Embed the widget
The Embed profile puts an OCP chat on any page: a loader mounts an IFRAME (origin isolation), the page talks to it over origin-checked postMessage, and only the iframe holds the WSS leg to the Hub.
npm install @schwaizer/ocp-embed
Host page integration
import { EmbedHost } from '@schwaizer/ocp-embed';
const host = new EmbedHost({
config: { siteKey: 'site_xxx', hub: 'https://hub.example', allowedOrigins: ['https://shop.example'] },
messaging, // postMessage to the iframe + window message events
readDom: () => ({ // zero-config context capture
url: location.href,
title: document.title,
metaDescription: document.querySelector('meta[name=description]')?.getAttribute('content') ?? null,
selection: getSelection()?.toString() ?? null,
}),
});
host.start();
host.on((e) => analytics(e)); // ocp.state / ocp.event — content never leaves the iframe
host.setContext(); // full replace; call again when the page changes
host.open();
Messages you send before the iframe reports ready are queued and flushed on
ready — the loader core handles that.

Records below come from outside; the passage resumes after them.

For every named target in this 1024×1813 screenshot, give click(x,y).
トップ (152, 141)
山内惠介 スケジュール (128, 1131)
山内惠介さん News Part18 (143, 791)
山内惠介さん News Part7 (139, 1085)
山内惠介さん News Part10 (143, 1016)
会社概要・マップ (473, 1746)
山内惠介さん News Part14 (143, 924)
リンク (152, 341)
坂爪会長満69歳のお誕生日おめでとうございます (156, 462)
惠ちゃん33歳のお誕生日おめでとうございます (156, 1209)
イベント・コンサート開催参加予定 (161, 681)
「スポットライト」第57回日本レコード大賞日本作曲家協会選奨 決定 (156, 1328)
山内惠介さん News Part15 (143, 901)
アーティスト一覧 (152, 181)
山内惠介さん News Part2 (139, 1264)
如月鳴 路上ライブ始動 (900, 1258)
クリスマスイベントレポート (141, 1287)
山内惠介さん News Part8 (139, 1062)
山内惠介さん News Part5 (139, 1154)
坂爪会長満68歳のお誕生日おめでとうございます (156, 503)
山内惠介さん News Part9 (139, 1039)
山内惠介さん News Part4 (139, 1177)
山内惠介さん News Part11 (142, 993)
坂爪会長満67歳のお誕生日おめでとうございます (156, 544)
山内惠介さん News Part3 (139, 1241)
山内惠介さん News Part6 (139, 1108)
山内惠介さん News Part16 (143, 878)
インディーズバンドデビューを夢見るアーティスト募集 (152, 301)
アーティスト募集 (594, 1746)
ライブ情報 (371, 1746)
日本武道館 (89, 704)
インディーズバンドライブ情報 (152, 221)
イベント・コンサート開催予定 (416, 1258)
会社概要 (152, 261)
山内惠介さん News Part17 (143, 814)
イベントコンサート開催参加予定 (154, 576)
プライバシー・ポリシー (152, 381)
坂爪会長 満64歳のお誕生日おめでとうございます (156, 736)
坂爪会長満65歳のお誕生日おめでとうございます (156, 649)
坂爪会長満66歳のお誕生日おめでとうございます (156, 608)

Both directions of the bridge are
pinned to the Hub origin: a spoofed postMessage from any other origin is
dropped, and host messages target the exact Hub origin.
Rules that keep T0 safe
- Site key + origin allowlist (exact origins or
*.suffix;*is dev-only). - The widget is cookie-less at T0; visitor continuity via localStorage with a rotating id.
ocp.identify(visitorJws)upgrades to T1 with a tenant-signed visitor identity — signed by YOUR backend, never minted in the browser.- Serve the loader with SRI hashes.